Read Bitter Legacy: A Matt Royal Mystery (Matt Royal Mysteries) Online
Authors: H. Terrell Griffin
Turk was in jail with his cousin in Collier County. He’d been turned over to Lieutenant Charlie Foreman, who had arrested the cousin. They would be tried for the blowing up of the as yet unidentified car.
Nobody had been able to find the Hacker. He was a ghost, a wisp of smoke that dissipated in thin spring air. All the digital trails had petered out in dead ends. The best of the tech guys at DEA and even in Jock’s agency were powerless to run him down. He was just gone and there was no hope of finding him.
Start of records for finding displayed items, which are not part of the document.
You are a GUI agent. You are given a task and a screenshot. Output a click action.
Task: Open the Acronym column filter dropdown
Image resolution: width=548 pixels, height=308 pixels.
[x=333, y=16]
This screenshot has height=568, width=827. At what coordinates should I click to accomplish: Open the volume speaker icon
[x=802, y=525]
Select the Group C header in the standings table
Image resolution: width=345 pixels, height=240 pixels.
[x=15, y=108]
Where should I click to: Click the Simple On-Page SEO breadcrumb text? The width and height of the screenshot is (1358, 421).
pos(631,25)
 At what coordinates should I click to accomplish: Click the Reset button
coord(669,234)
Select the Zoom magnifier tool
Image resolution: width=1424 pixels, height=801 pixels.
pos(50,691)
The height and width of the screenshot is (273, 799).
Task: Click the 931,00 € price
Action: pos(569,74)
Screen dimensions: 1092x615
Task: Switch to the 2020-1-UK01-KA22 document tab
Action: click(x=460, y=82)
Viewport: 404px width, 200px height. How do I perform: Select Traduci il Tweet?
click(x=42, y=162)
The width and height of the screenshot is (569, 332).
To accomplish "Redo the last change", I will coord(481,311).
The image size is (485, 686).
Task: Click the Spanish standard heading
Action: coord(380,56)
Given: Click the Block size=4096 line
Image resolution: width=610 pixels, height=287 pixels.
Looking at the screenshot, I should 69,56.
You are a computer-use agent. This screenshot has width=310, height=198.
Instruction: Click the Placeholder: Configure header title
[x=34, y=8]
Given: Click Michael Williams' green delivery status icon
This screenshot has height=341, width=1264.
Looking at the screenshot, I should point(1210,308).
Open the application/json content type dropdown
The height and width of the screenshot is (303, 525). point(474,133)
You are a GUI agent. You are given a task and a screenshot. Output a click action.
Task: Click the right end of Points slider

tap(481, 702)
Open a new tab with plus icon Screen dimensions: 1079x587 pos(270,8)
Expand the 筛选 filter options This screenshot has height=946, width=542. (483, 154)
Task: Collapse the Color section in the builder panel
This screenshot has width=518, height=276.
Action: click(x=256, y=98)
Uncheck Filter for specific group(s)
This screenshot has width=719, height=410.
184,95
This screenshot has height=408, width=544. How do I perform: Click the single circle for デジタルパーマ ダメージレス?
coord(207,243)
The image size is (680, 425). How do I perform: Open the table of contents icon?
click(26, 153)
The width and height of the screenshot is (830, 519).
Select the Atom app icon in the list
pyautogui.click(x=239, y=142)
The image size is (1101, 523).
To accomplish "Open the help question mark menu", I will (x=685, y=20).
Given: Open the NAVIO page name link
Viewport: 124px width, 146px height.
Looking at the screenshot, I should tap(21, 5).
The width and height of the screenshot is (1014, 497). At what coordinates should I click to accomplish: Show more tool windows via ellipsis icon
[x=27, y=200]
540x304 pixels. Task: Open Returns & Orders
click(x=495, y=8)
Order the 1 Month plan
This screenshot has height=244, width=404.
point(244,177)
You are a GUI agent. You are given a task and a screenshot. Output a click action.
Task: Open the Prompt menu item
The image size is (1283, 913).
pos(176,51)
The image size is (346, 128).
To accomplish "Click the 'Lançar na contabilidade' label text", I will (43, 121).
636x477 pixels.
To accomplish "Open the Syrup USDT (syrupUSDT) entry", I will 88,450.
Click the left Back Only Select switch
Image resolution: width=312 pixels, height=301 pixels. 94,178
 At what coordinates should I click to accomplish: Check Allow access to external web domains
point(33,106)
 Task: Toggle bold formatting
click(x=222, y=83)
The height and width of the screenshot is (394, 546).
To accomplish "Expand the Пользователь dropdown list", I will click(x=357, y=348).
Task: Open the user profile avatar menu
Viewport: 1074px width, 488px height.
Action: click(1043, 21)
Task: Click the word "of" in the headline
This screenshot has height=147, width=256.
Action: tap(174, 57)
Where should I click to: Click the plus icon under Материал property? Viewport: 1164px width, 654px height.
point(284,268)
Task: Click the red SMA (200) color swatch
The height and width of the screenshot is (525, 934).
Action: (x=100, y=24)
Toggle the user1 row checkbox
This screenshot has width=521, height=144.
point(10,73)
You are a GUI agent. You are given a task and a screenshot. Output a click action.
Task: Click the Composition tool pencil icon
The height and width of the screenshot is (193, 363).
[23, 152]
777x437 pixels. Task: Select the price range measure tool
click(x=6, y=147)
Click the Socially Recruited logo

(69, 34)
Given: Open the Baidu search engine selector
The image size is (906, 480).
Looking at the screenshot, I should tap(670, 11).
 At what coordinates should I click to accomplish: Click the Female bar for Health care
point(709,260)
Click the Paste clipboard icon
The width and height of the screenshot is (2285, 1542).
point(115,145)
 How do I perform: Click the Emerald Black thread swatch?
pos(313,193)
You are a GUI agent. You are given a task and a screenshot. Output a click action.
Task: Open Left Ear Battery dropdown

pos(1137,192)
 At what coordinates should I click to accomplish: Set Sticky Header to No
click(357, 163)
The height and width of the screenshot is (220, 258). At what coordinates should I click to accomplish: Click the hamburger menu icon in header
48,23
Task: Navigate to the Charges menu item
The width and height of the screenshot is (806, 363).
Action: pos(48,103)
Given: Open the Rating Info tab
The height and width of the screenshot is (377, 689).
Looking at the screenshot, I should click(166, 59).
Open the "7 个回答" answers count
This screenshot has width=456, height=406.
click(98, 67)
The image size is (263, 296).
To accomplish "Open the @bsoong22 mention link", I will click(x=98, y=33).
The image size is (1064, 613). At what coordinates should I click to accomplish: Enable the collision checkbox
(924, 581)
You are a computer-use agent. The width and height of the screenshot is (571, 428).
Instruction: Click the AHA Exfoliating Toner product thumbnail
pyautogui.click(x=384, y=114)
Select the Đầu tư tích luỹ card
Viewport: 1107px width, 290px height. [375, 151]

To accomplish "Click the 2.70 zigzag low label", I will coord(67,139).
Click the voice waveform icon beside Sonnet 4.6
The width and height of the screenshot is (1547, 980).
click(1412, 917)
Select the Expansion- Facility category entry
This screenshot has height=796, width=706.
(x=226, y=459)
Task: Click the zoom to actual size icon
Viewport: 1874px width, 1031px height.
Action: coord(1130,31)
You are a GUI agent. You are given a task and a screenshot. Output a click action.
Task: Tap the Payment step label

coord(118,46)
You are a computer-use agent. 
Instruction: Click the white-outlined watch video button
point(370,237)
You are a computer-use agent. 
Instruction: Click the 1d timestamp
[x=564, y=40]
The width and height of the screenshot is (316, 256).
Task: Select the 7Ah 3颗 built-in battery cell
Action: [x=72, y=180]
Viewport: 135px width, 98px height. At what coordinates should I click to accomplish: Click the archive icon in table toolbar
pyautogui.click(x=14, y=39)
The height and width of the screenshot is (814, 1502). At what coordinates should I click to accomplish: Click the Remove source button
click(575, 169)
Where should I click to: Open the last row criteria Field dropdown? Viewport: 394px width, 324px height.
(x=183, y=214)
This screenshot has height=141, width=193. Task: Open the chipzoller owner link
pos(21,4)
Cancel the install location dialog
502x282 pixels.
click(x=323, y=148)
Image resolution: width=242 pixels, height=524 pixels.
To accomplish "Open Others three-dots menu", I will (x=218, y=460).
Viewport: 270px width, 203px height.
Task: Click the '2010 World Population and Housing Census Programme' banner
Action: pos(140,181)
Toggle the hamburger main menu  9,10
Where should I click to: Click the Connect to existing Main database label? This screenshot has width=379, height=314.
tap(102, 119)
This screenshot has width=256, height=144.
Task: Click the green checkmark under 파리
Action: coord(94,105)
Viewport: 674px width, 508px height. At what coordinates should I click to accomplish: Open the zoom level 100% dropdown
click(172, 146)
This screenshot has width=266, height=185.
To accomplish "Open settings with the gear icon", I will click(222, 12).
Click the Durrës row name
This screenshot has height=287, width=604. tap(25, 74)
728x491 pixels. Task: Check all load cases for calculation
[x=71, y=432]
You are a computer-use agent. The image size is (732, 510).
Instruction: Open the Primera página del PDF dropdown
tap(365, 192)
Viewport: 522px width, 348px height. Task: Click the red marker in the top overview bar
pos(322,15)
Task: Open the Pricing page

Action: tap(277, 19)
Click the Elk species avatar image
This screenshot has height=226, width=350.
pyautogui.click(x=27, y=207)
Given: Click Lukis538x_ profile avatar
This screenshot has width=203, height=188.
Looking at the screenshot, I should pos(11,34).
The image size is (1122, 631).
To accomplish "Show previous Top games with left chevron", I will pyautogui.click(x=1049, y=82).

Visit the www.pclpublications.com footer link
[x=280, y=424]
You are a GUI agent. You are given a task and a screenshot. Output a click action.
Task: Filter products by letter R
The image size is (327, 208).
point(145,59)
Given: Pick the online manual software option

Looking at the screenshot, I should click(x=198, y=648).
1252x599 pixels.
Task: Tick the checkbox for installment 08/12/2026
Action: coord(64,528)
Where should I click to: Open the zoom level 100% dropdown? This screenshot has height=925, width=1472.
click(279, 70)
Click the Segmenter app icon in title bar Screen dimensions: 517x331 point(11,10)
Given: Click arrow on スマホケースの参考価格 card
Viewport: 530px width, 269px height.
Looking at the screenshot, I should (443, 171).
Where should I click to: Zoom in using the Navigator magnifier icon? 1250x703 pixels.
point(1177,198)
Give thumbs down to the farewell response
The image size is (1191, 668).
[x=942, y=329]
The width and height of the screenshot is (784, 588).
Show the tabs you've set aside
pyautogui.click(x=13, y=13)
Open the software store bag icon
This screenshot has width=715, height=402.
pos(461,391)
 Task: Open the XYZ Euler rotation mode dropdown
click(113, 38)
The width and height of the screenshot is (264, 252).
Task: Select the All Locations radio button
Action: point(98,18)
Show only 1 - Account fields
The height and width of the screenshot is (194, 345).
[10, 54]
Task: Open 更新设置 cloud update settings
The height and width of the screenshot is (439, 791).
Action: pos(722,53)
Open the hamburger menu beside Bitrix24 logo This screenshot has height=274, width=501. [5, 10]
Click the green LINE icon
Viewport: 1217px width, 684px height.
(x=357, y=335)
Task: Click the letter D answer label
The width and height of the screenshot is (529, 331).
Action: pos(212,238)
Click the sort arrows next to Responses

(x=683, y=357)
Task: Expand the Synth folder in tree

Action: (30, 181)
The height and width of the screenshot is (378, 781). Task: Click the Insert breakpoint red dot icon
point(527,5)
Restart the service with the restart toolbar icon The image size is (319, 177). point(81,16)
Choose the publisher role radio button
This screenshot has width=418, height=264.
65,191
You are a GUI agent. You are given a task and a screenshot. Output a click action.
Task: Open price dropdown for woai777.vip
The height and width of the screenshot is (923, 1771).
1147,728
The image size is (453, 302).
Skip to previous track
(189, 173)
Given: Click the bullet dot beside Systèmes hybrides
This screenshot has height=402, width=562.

My friend Abraham Osceola was still in the hospital. He was slipping inexorably toward death, his ancient body responding more and more feebly. The man had done his best for his people and the cruel irony was that it was all for naught.
That morning, shortly before we left for the Sand Bar my cell phone
had rung. I wasn’t going to answer, but the caller ID announced Professor Newman.
“The chemistry department took a look at the protocol. It’s a forgery.”
“How did they figure that out?” I asked.
“The ink. The document was written with a black ink that contains an organic compound called aniline. That wasn’t discovered until about 1864. It’s not a permanent ink. It can be dissolved by water getting on it and nobody would be able to retrieve the words written there. It was never used in permanent documents, such as government treaties.”
“Can you put a date on the forgery?”
“We could, but it would include destructive testing and take a while.”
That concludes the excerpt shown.